Tag Archives: Healthy Snacks

June 21, 2017

HOW TO BEAT THE SNACK ATTACK #5.

Here’s how to kill off unhealthy cravings whenever they hit…

Problem – late evenings.
Even though we’ve eaten dinner and we aren’t really hungry, many of us still snack. The trigger is often boredom or stress, but another reason may be that you haven’t eaten enough during the day.

Solution – eat regular meals.
Sensible and regular eating throughout the day will make it easier for you to avoid mindless evening grazing. You could also try cleaning your teeth or filling your evening with an evening class, for example.

April 10, 2017

HOW TO BEAT THE SNACK ATTACK #3.

salmon

Here’s how to kill off unhealthy cravings whenever they hit…

Problem – afternoon slump.
It’s normal to feel a bit sleepy around 2-4pm because this is the time we get a natural dip in our 24-hour biological clock. But the problem is that the sleepiness can lead to sugar cravings, because we are unconsciously looking to lift our energy levels.

Solution – low-carb lunch.
Eating a lunch that’s not too carb heavy can minimise the post-lunch dip. You can also beat an afternoon sugar craving with a handful of nuts or seeds rich in good fat and contain a chemical that stimulates the release of an appetite-suppressing hormone.

January 1, 2016

HEALTHY SNACKS UNDER 100 CALORIES.

Almonds

Happy New Year! Feeling bloated and ready for a detox? Try these low calorie snacks to help you on the road to recovery.

These nutritious snack ideas are a great way to get you back into healthy eating after the inevitable Christmas indulgence. Add these snacks into a healthy diet, will help you to feel full in between meals while you’re trying to lose weight.

Eating frequently throughout the day keeps your metabolism stoked and your hunger from getting out of hand (which can lead to overeating). These snacks under 100 calories are healthy, satisfying, and they wont derail your diet.

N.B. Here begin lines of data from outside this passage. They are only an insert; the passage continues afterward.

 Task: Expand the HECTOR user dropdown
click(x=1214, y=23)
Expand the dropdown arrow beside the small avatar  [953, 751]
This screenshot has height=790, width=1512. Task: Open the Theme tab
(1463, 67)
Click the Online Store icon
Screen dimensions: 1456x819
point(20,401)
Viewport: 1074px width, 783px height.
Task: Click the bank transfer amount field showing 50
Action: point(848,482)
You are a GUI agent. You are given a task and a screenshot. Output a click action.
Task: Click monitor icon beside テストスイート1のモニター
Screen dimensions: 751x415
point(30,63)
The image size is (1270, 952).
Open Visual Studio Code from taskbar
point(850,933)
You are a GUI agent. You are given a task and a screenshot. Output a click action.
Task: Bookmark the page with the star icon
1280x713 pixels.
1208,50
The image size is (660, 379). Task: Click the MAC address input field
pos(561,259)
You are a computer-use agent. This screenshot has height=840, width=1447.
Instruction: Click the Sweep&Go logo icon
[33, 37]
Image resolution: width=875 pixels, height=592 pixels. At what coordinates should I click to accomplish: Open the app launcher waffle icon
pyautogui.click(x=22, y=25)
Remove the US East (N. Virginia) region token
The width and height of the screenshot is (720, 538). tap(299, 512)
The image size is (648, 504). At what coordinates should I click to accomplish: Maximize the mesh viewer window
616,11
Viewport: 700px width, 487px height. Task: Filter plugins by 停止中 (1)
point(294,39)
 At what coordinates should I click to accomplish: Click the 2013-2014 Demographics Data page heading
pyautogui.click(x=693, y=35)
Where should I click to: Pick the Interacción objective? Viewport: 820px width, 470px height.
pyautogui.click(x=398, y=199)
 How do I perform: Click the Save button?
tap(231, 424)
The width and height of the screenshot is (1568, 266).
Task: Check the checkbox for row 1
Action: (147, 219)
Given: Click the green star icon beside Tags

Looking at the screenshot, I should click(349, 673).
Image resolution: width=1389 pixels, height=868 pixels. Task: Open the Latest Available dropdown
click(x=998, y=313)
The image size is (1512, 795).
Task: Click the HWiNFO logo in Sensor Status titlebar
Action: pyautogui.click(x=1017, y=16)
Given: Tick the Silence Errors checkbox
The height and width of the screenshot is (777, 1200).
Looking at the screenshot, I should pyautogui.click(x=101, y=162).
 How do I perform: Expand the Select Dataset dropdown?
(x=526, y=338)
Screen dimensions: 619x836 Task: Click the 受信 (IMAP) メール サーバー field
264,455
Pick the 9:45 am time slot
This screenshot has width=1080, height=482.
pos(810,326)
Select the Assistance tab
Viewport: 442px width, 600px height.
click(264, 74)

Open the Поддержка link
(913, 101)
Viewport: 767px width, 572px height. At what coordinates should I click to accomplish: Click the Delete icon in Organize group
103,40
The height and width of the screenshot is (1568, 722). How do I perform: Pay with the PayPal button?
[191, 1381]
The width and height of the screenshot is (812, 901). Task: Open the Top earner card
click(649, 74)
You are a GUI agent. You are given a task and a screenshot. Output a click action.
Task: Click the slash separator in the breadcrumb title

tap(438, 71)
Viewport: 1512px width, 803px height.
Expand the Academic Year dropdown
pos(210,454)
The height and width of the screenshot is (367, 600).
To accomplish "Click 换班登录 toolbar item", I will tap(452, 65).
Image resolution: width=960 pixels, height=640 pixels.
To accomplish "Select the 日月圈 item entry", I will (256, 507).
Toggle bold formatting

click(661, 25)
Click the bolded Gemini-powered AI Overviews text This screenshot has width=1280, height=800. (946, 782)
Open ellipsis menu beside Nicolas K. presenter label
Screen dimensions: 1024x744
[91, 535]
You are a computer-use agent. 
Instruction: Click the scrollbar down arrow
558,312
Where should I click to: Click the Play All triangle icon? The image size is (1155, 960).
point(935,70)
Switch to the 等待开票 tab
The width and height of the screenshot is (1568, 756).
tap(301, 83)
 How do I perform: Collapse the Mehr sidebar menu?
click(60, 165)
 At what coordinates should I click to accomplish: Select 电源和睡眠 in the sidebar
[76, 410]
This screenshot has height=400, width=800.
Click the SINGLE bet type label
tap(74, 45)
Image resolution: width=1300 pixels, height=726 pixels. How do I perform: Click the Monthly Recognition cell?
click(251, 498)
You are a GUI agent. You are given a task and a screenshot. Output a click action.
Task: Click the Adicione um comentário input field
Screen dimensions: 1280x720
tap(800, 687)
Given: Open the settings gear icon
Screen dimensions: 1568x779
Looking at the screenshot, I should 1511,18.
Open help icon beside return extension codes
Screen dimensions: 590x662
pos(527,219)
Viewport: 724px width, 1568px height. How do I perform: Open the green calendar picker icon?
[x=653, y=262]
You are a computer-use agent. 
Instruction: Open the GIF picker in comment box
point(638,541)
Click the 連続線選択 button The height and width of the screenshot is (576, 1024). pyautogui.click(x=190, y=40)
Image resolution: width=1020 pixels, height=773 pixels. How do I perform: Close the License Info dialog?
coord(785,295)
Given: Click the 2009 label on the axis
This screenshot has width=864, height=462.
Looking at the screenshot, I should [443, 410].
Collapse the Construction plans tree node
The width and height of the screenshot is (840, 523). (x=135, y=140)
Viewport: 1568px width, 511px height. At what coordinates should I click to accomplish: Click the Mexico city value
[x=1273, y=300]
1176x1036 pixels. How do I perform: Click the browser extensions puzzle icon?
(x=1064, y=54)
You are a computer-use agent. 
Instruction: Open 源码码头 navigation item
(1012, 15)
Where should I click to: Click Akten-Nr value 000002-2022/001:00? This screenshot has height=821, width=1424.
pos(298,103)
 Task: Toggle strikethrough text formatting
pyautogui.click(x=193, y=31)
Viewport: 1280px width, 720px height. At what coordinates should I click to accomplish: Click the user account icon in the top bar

1. 1 medium orange (60 calories), 1 piece dark chocolate (35)
These 2 are a powerhouse of antioxidants; plus, you get to eat chocolate!

2. ½ apple (40), ½ banana (50)
Slice these two delicious fruits up together to make a mini fruit salad that makes for a satisfying option that’s full of fibre and vitamins. Sprinkle a little metabolism boosting cinnamon on top if you want more flavour.

3. 1 medium red bell pepper (40), 2 tablespoons hummus (50)
Slice up your bell pepper and enjoy this colourful treat guilt free.

4. 2 tablespoons plain yogurt (60), 6 large strawberries (36)
With this you get a healthy serving of digestive-friendly probiotics and calcium from the yogurt and antioxidants and fibre from the berries.

5. 3 level teaspoons peanut butter (75), 2 large stalks of celery (20)
The celery makes for a satisfying ‘crunch’ and the fat and protein in the peanut butter will help you feel full longer.

6. 7 almonds (50), 1 kiwi (50)
The best low calorie snacks are the ones that provide a good balance of fats, proteins and carbs; this one is perfect.

7. 1 cup of almost any raw fruit or vegetable (100)
Almost all fruits and veggies are under 100 cals per cup, some of them are much less. Raw fruits and veggies are ideal options, reach for these whenever possible.

8. 1 ounce mozzarella cheese (70), 1 medium tomato (25)
Slice up a fresh tomato and enjoy a serving of skim mozzarella cheese for a healthy and nutritious snack.